Residents say things are a little better since the protests, but some say drug dealing continues

Journalist


A granny of three speaks softly about crime in the gang-stricken Johannesburg community of Westbury and how it has improved since residents took to the streets to protest against the daily violence in their neighbourbood. “People don’t want us to say things are better, because they want to keep government on its toes by making more demands,” the 73-year-old told a Times Select journalist who paid a follow-up visit to the area that was shut down a few weeks ago.
She insisted that her three grandchildren, aged between nine and 13, could play in the streets that had been littered with debris, rocks and burning tyres. Police Minister Bheki Cele announced this month that a Tactical Response Team (TRT) would be appointed to probe the spate of gang-related killings.
That was the first time in almost a year that she felt it was safe enough for her grandchildren to play outside.
“Gunshots were a common thing. A lot of innocent people in our community were killed in crossfires. I couldn’t risk their lives like that.
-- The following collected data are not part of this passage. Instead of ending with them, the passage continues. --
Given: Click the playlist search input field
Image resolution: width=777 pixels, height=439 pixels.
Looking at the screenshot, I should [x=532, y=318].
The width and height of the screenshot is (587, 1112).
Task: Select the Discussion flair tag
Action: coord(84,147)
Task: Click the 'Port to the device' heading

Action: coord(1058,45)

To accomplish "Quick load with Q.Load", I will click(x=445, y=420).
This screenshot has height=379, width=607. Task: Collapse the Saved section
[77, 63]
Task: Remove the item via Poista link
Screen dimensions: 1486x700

From school, they played in the yard just so I know that they are safe. I never even sent them to buy anything at shops on their own,” said the woman, who was returning from a hospital visit to her daughter.
“I have not heard a single gunshot ever since the ‘amaberet’ [referring to the TRT] were deployed here. We live in peace now and not with the constant fear that we had in the past,” she said.
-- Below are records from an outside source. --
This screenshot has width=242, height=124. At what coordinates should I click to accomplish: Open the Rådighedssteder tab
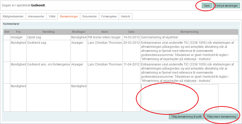click(13, 16)
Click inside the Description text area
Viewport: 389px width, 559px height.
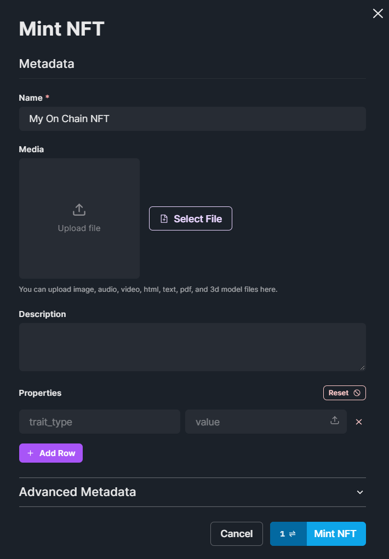pos(192,346)
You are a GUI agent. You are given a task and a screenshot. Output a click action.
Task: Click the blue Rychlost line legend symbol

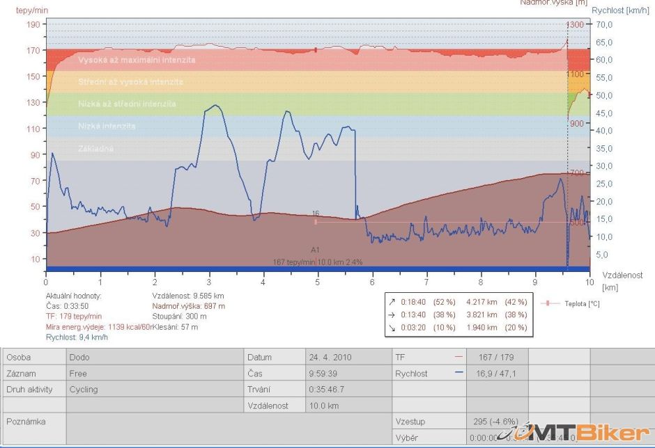click(x=459, y=374)
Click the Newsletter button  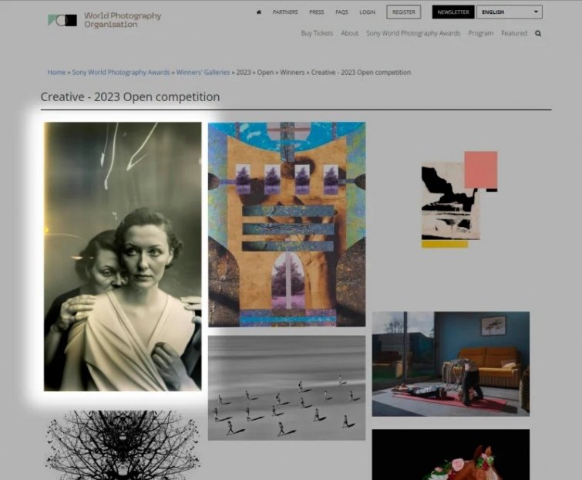tap(452, 12)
Westbury residents took to the streets at the end of September, demanding a police intervention following the death of Heather Peterson. She was shot dead in suspected gang-related crossfire, and her 10-year-old daughter was injured. They were returning from school after collecting the child’s report card.
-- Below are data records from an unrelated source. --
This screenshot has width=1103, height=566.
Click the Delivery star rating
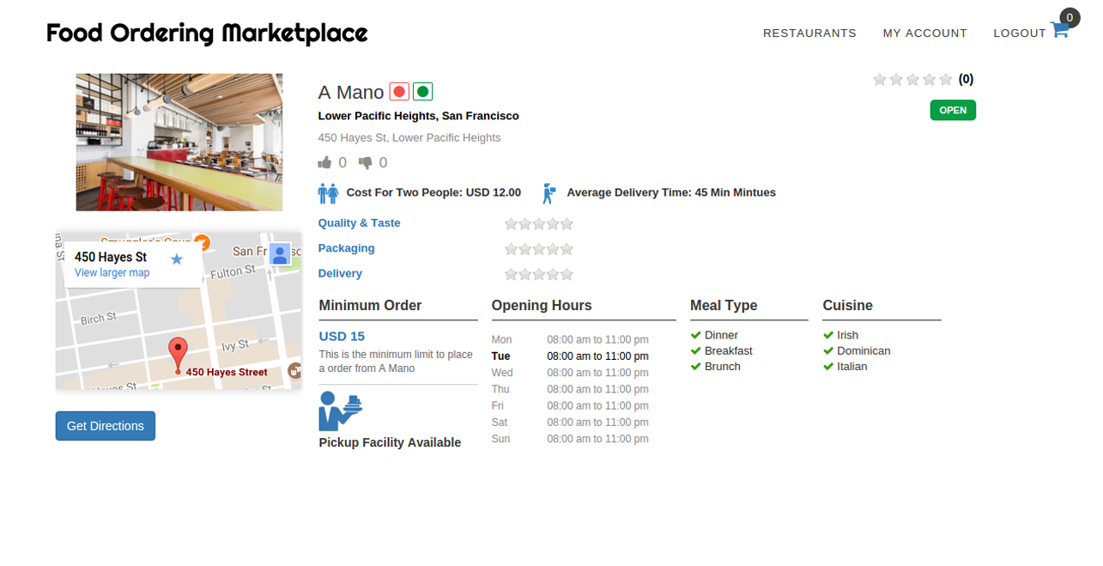pyautogui.click(x=538, y=275)
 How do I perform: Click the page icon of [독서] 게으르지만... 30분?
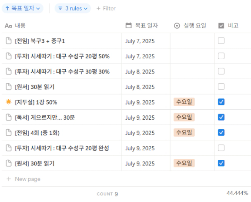coord(9,117)
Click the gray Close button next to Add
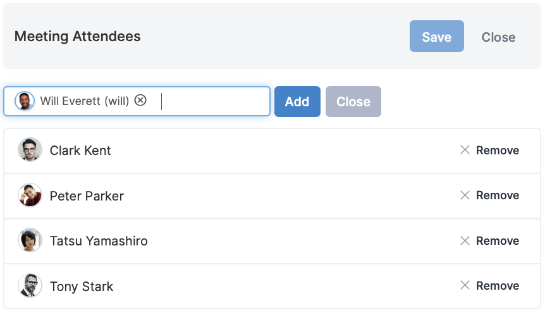Viewport: 545px width, 315px height. coord(353,102)
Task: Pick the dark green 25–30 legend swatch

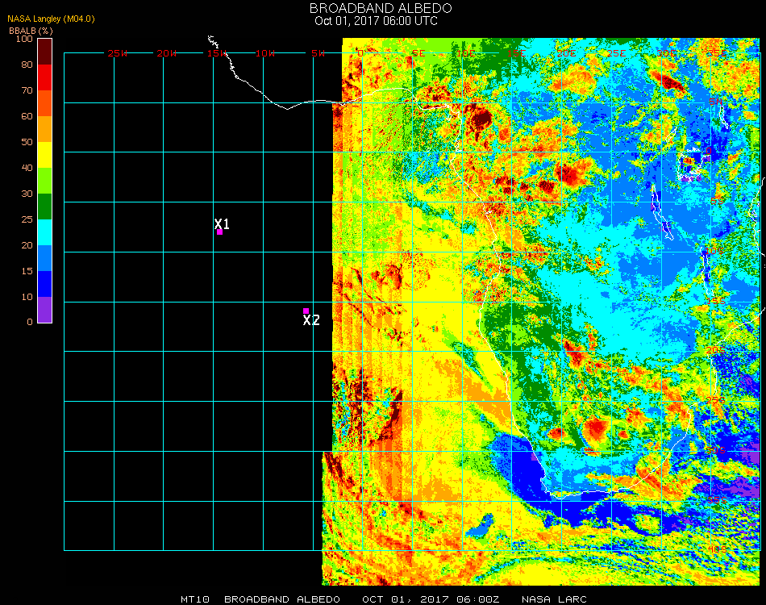Action: point(45,207)
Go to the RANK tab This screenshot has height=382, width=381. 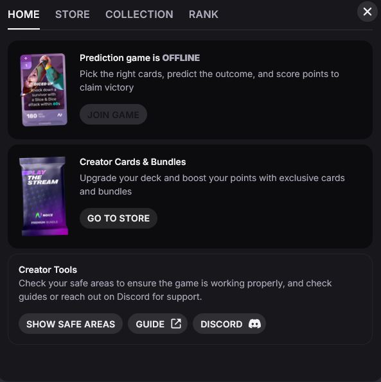coord(203,14)
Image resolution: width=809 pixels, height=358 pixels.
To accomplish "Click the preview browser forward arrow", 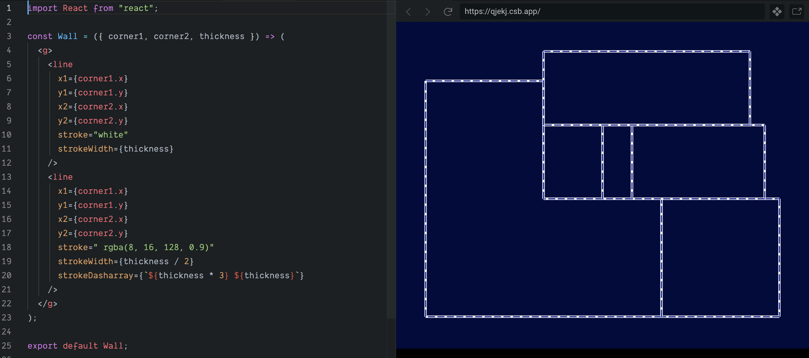I will coord(428,12).
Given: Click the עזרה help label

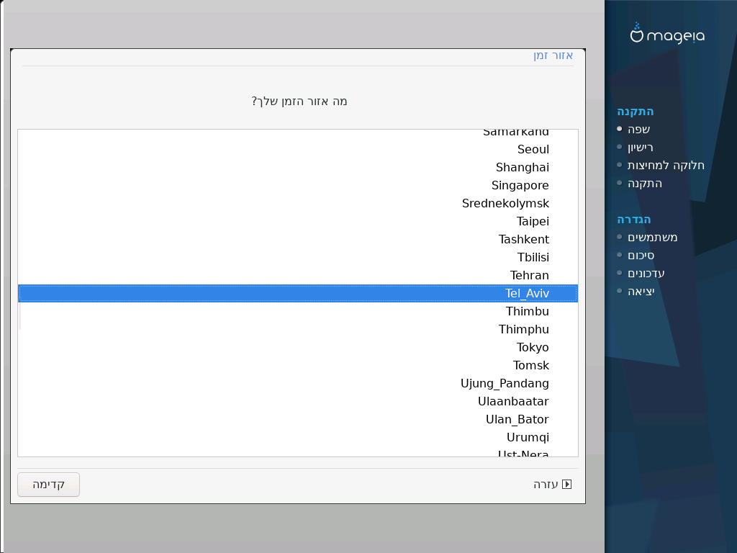Looking at the screenshot, I should click(x=546, y=485).
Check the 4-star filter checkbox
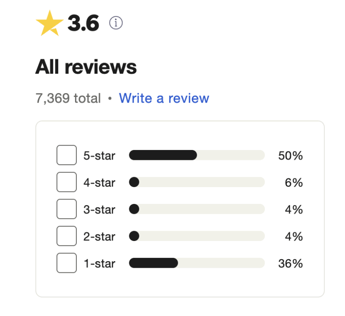 coord(67,182)
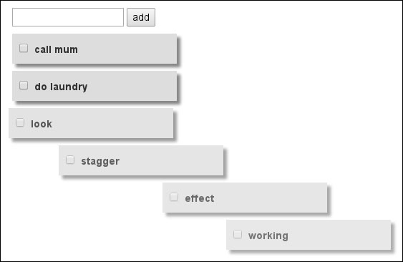Viewport: 403px width, 262px height.
Task: Select the 'look' text label
Action: [42, 124]
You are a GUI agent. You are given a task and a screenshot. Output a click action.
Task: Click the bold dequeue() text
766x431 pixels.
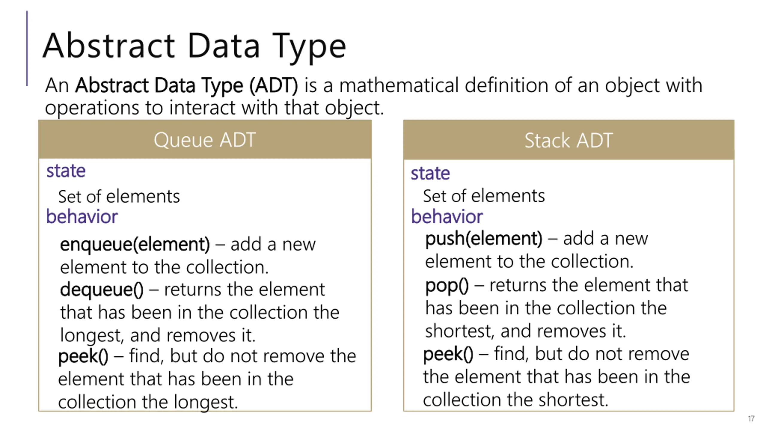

Another resident, Tatum van der Merwe, 24, said she too felt the police presence had made a difference. “There’s unity in our community now. It’s just sad that we had to burn tyres and close the streets in order to receive the attention of our government.”
But community leader Carswell Snyders said he did not see much of a difference. “Drugs are still peddled in this area. Drug dealers are still selling like they previously did.”
He also did not approve of the way police conducted some raids. “They target standalone houses during raids and also focus on roadblocks. It will be better if they extended their searches to flats,” he said.
Snyders also criticised the use of blue lights, sirens and marked police vehicles during raids. “Obviously, these alert the drug dealers that police are coming, and they hide the drugs before the police even arrive.”
He acknowledged the drug culture would not change overnight but said there was a bigger socioeconomic problem.
“Look at the number of young people roaming the streets because they are unemployed. We have been overlooked for years now. The local hospital doesn’t employ any of the youth from Westbury. I’m not saying we should be given jobs that we don’t qualify for. But some general work in the hospital or the local businesses and shops,” Snyders said.
He said community leaders from different coloured communities were attending a conference from Monday to Wednesday to talk about their problems.
“The conference is organised by the premier’s office and hope that all issues, including unemployment and crime, will be addressed, and we will come with solutions to all those problems we faced with on our different communities in Gauteng,” Snyders said.
Reneilwe Serero, spokesperson for the police minister, said more than 28 people were arrested in Westbury since the minister deployed the specialised units in the area. She said most of the arrests were related to drug dealing and possession, murder and attempted murder.
Ten of those were among the top 20 most wanted criminals who Cele said, during his visit, were on their list.
Gauteng police spokesperson Captain Mavela Masondo said most of those arrested were on the police’s most wanted list in Westbury and would remain in custody.